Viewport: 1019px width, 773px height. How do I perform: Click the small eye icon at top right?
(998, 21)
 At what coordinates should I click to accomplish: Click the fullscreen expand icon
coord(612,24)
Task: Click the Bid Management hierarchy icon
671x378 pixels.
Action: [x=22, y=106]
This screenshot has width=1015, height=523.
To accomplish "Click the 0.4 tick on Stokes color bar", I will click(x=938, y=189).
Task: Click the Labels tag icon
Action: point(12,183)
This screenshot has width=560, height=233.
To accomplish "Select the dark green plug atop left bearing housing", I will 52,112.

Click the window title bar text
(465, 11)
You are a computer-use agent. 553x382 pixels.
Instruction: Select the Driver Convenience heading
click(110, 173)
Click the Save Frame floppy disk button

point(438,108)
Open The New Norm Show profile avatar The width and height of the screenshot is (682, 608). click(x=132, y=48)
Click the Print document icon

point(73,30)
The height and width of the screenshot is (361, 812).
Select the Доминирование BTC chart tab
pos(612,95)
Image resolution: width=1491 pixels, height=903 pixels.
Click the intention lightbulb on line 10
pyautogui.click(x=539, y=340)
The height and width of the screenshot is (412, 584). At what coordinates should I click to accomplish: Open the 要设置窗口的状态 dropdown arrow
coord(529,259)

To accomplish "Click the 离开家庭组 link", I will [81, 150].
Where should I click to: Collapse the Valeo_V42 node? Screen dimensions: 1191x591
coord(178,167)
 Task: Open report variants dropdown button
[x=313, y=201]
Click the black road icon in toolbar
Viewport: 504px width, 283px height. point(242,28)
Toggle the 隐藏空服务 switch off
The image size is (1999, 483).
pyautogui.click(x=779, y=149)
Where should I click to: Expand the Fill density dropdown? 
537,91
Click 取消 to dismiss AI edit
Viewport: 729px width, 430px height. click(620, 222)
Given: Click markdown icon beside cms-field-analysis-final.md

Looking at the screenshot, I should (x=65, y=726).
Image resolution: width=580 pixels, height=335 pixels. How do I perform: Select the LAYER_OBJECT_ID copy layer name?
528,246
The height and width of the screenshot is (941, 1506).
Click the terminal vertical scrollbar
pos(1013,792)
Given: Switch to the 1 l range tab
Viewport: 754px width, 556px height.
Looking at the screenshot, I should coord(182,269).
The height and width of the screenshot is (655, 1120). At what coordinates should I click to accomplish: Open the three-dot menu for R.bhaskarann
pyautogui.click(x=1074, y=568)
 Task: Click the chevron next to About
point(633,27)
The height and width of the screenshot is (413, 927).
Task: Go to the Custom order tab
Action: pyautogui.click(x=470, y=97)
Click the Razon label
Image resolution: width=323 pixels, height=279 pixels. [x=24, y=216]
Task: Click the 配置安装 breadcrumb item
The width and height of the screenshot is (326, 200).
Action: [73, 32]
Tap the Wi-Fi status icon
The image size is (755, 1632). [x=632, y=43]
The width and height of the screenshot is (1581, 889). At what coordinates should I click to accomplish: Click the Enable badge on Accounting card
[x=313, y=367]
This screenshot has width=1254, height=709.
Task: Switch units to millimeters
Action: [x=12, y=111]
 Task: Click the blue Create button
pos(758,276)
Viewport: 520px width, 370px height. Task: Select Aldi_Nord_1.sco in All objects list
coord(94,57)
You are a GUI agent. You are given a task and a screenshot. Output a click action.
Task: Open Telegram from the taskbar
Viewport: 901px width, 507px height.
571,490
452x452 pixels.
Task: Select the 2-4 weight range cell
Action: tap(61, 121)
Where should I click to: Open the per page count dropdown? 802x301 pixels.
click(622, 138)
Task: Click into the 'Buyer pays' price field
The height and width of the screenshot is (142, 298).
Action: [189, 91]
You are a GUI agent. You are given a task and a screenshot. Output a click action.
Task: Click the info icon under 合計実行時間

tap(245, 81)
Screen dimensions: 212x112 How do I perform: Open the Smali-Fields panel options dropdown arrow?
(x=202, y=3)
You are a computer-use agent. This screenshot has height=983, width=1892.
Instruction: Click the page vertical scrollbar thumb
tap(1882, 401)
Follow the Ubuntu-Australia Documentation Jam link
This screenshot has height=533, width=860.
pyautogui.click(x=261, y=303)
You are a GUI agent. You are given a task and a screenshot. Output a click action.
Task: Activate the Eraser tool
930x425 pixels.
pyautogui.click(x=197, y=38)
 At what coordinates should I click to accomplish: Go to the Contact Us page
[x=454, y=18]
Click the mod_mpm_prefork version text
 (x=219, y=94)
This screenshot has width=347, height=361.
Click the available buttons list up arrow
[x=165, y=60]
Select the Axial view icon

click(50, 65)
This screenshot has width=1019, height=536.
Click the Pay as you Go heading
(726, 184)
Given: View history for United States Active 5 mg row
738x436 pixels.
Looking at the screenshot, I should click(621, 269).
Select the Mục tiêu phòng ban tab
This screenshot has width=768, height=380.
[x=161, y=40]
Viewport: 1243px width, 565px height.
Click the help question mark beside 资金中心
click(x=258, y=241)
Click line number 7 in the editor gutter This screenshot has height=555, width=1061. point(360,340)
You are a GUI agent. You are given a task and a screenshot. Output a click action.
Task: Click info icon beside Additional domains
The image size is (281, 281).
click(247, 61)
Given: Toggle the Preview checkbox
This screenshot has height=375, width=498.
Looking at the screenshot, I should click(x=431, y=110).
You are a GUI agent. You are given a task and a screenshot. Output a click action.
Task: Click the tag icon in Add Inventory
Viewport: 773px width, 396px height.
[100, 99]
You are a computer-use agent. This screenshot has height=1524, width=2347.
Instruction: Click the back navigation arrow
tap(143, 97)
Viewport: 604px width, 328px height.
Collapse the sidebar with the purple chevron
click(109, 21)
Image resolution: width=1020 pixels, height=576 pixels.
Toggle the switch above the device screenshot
═══
Please rewrite all of the lines above, swapping "GUI agent" for "desktop assistant" and leaving everything else as it is.

### EXPECTED ANSWER:
Viewport: 1019px width, 773px height. How do I perform: Click the small eye icon at top right?
(998, 21)
 At what coordinates should I click to accomplish: Click the fullscreen expand icon
coord(612,24)
Task: Click the Bid Management hierarchy icon
671x378 pixels.
Action: [x=22, y=106]
This screenshot has width=1015, height=523.
To accomplish "Click the 0.4 tick on Stokes color bar", I will click(x=938, y=189).
Task: Click the Labels tag icon
Action: point(12,183)
This screenshot has width=560, height=233.
To accomplish "Select the dark green plug atop left bearing housing", I will 52,112.

Click the window title bar text
(465, 11)
You are a computer-use agent. 553x382 pixels.
Instruction: Select the Driver Convenience heading
click(110, 173)
Click the Save Frame floppy disk button

point(438,108)
Open The New Norm Show profile avatar The width and height of the screenshot is (682, 608). click(x=132, y=48)
Click the Print document icon

point(73,30)
The height and width of the screenshot is (361, 812).
Select the Доминирование BTC chart tab
pos(612,95)
Image resolution: width=1491 pixels, height=903 pixels.
Click the intention lightbulb on line 10
pyautogui.click(x=539, y=340)
The height and width of the screenshot is (412, 584). At what coordinates should I click to accomplish: Open the 要设置窗口的状态 dropdown arrow
coord(529,259)

To accomplish "Click the 离开家庭组 link", I will [81, 150].
Where should I click to: Collapse the Valeo_V42 node? Screen dimensions: 1191x591
coord(178,167)
 Task: Open report variants dropdown button
[x=313, y=201]
Click the black road icon in toolbar
Viewport: 504px width, 283px height. point(242,28)
Toggle the 隐藏空服务 switch off
The image size is (1999, 483).
pyautogui.click(x=779, y=149)
Where should I click to: Expand the Fill density dropdown? 
537,91
Click 取消 to dismiss AI edit
Viewport: 729px width, 430px height. click(620, 222)
Given: Click markdown icon beside cms-field-analysis-final.md

Looking at the screenshot, I should (x=65, y=726).
Image resolution: width=580 pixels, height=335 pixels. How do I perform: Select the LAYER_OBJECT_ID copy layer name?
528,246
The height and width of the screenshot is (941, 1506).
Click the terminal vertical scrollbar
pos(1013,792)
Given: Switch to the 1 l range tab
Viewport: 754px width, 556px height.
Looking at the screenshot, I should coord(182,269).
The height and width of the screenshot is (655, 1120). At what coordinates should I click to accomplish: Open the three-dot menu for R.bhaskarann
pyautogui.click(x=1074, y=568)
 Task: Click the chevron next to About
point(633,27)
The height and width of the screenshot is (413, 927).
Task: Go to the Custom order tab
Action: pyautogui.click(x=470, y=97)
Click the Razon label
Image resolution: width=323 pixels, height=279 pixels. [x=24, y=216]
Task: Click the 配置安装 breadcrumb item
The width and height of the screenshot is (326, 200).
Action: [73, 32]
Tap the Wi-Fi status icon
The image size is (755, 1632). [x=632, y=43]
The width and height of the screenshot is (1581, 889). At what coordinates should I click to accomplish: Click the Enable badge on Accounting card
[x=313, y=367]
This screenshot has width=1254, height=709.
Task: Switch units to millimeters
Action: [x=12, y=111]
 Task: Click the blue Create button
pos(758,276)
Viewport: 520px width, 370px height. Task: Select Aldi_Nord_1.sco in All objects list
coord(94,57)
You are a desktop assistant. You are given a task and a screenshot. Output a click action.
Task: Open Telegram from the taskbar
Viewport: 901px width, 507px height.
571,490
452x452 pixels.
Task: Select the 2-4 weight range cell
Action: tap(61, 121)
Where should I click to: Open the per page count dropdown? 802x301 pixels.
click(622, 138)
Task: Click into the 'Buyer pays' price field
The height and width of the screenshot is (142, 298).
Action: [189, 91]
You are a desktop assistant. You are given a task and a screenshot. Output a click action.
Task: Click the info icon under 合計実行時間

tap(245, 81)
Screen dimensions: 212x112 How do I perform: Open the Smali-Fields panel options dropdown arrow?
(x=202, y=3)
You are a computer-use agent. This screenshot has height=983, width=1892.
Instruction: Click the page vertical scrollbar thumb
tap(1882, 401)
Follow the Ubuntu-Australia Documentation Jam link
This screenshot has height=533, width=860.
pyautogui.click(x=261, y=303)
You are a desktop assistant. You are given a task and a screenshot. Output a click action.
Task: Activate the Eraser tool
930x425 pixels.
pyautogui.click(x=197, y=38)
 At what coordinates should I click to accomplish: Go to the Contact Us page
[x=454, y=18]
Click the mod_mpm_prefork version text
 (x=219, y=94)
This screenshot has width=347, height=361.
Click the available buttons list up arrow
[x=165, y=60]
Select the Axial view icon

click(50, 65)
This screenshot has width=1019, height=536.
Click the Pay as you Go heading
(726, 184)
Given: View history for United States Active 5 mg row
738x436 pixels.
Looking at the screenshot, I should click(621, 269).
Select the Mục tiêu phòng ban tab
This screenshot has width=768, height=380.
[x=161, y=40]
Viewport: 1243px width, 565px height.
Click the help question mark beside 资金中心
click(x=258, y=241)
Click line number 7 in the editor gutter This screenshot has height=555, width=1061. point(360,340)
You are a desktop assistant. You are given a task and a screenshot. Output a click action.
Task: Click info icon beside Additional domains
The image size is (281, 281).
click(247, 61)
Given: Toggle the Preview checkbox
This screenshot has height=375, width=498.
Looking at the screenshot, I should click(x=431, y=110).
You are a desktop assistant. You are given a task and a screenshot. Output a click action.
Task: Click the tag icon in Add Inventory
Viewport: 773px width, 396px height.
[100, 99]
You are a computer-use agent. This screenshot has height=1524, width=2347.
Instruction: Click the back navigation arrow
tap(143, 97)
Viewport: 604px width, 328px height.
Collapse the sidebar with the purple chevron
click(109, 21)
Image resolution: width=1020 pixels, height=576 pixels.
Toggle the switch above the device screenshot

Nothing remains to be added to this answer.